Sind die Anleger zu Recht optimistisch?
Die Markterwartungen seien gar nicht so ambitioniert, sagt Finanzexperte Habermayer. Nicht einmal bei Big Tech.
Anfang Jänner hatte es ein paar Tage so ausgesehen, als würden die Börsen zu einer Korrektur ansetzen. Die Indizes rutschten leicht ins Minus, ein paar Techwerte wie Apple gaben sogar etwas stärker nach. Doch diese Korrektur währte nicht lang. Inzwischen haben sich die Indizes nicht nur erholt, sondern in den USA teilweise sogar neue Höchststände markiert. Bekommen die Anleger, die laut dem Furcht-undGier-Indikator von CNN Money schon wieder „extreme Gier“verspüren, gar nicht genug?
Wolfgang Habermayer, Geschäftsführer von Merito Financial Solutions, wundert sich nicht. „Alles steht und fällt mit der Geldpolitik.“Dass man bei den Leitzinsen nun den Plafond gesehen habe, sei so gut wie fix. „In Wahrheit lautet die einzige Frage: Wie viele Zinsschritte nach unten werden heuer gesetzt?“Jerome Powell, Chef der US-Notenbank Fed, habe von drei Schritten gesprochen, der Markt rechne mit sechs.
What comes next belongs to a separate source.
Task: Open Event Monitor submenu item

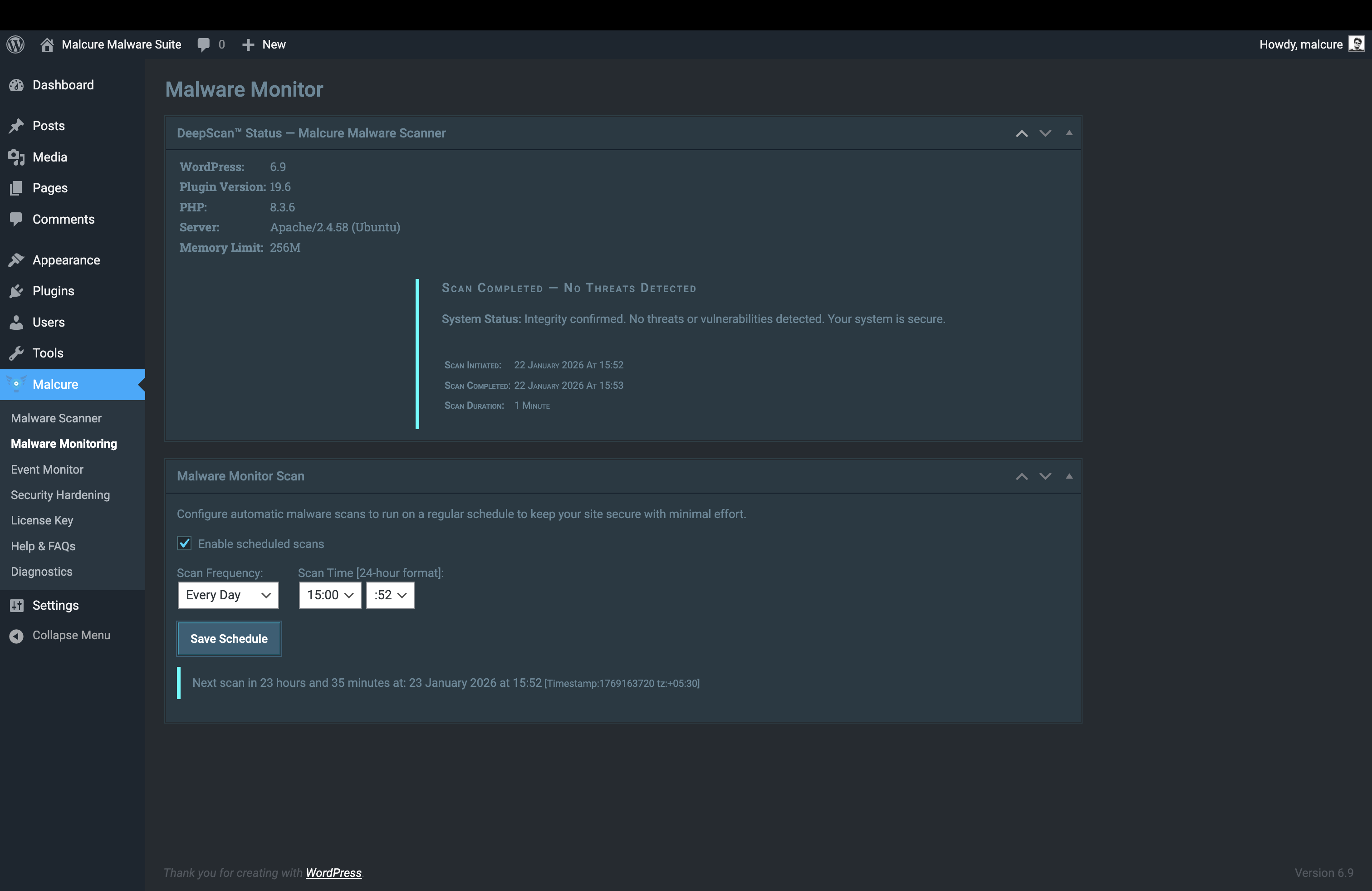Action: coord(47,469)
Ist da nicht Enttäuschung programmiert? Nicht unbedingt, meint Habermayer, denn zwischen den Ankündigungen der Fed und den Erwartungen des Marktes komme es zunehmend zu Annäherungen. Zum einen lasse der Druck auf die Notenbank nach: Zwar liege die Inflation mit 3,4 Prozent im Dezember noch längst nicht bei dem von der Fed angestrebten Wert von zwei Prozent. Für die Fed stelle sich indes die Frage nach dem neutralen Zins (der weder stimulierend noch dämpfend auf die Konjunktur wirkt). Derzeit liege der Leitzins mit 5,25 bis 5,5 Prozent jedenfalls über diesem. Freilich müsse die Notenbank betonen, dass die Zinsen „noch länger hoch“bleiben, um die Märkte nicht zu früh zu stimulieren. Allerdings würde nur noch eine
Minderheit der Marktteilnehmer mit einer Senkung im Frühjahr rechnen. Im Dezember war es noch eine Mehrheit. Das Enttäuschungspotenzial sei damit kleiner geworden.
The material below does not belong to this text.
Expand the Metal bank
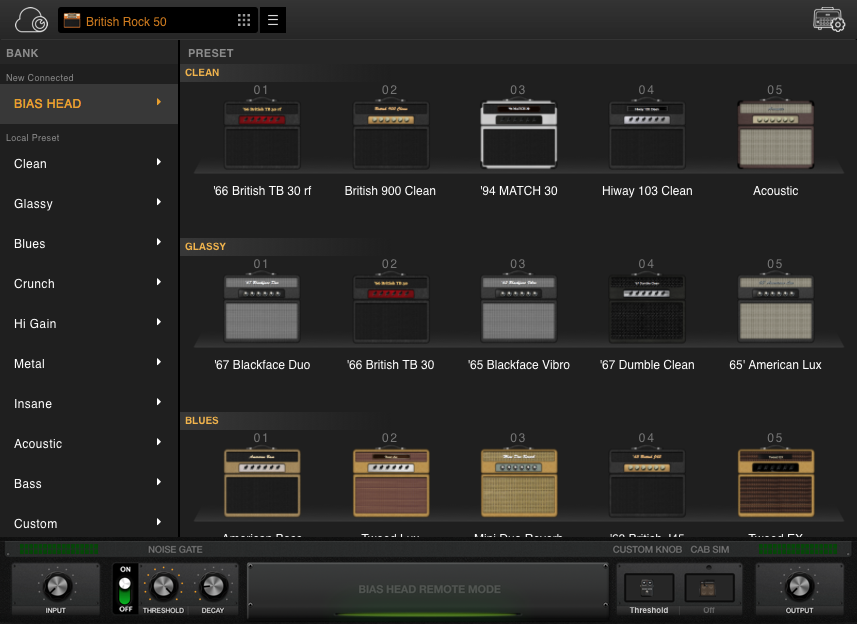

Das bedeute ein gutes Umfeld für Aktien wie für Anleihen: Wenn man eine Anleihe mit einer fixen Verzinsung von 3,5 Prozent erwirbt und die Marktzinsen nicht sinken, wäre das auch schon eine passable Rendite, so Habermayer. Sollten die Marktzinsen aber auch noch sinken, könne der Kursgewinn den Gesamtertrag zusätzlich auffetten.
Aktien seien gemessen an den Gewinnerwartungen keineswegs teuer: Für die S&P-Unternehmen erwarte man heuer ein Gewinnplus von zehn Prozent, für den technologielastigen Nasdaq 100 eines von 20 und für die „Magnificent Seven“(Apple, Microsoft, Alphabet, Amazon, Nvidia, Meta, Tesla) eines von 30 Prozent. Wenn das auch nur annähernd eintreffe, wären die Papiere jetzt sogar günstig bewertet.
Falsche Geldpolitik als Risiko
Allerdings gibt es auch Risiken für den Aktienmarkt : Eines davon wäre eine Fehlentscheidung der Notenbanken: Sollten diese die Zinsen zu spät senken, könnte das zu einer Rezession führen. Sollten sie hingegen die Zinsen zu früh senken, könnte das erst recht die Inflation entfachen. Und wenn die Notenbanken dann gezwungen wären, die Zinsen sogar wieder anzuheben, könnte das eine schwere Marktkorrektur auslösen, fürchtet Habermayer.
Von der Politik mit ihren zahlreichen Krisenherden (Nahost, Ukraine) drohe ebenfalls Ungemach. Unangenehm wären auch unerwartet schwache Unternehmensgewinne. Schließlich könnte auch eine starke Regulierung den Big-Tech-Firmen zu schaffen machen.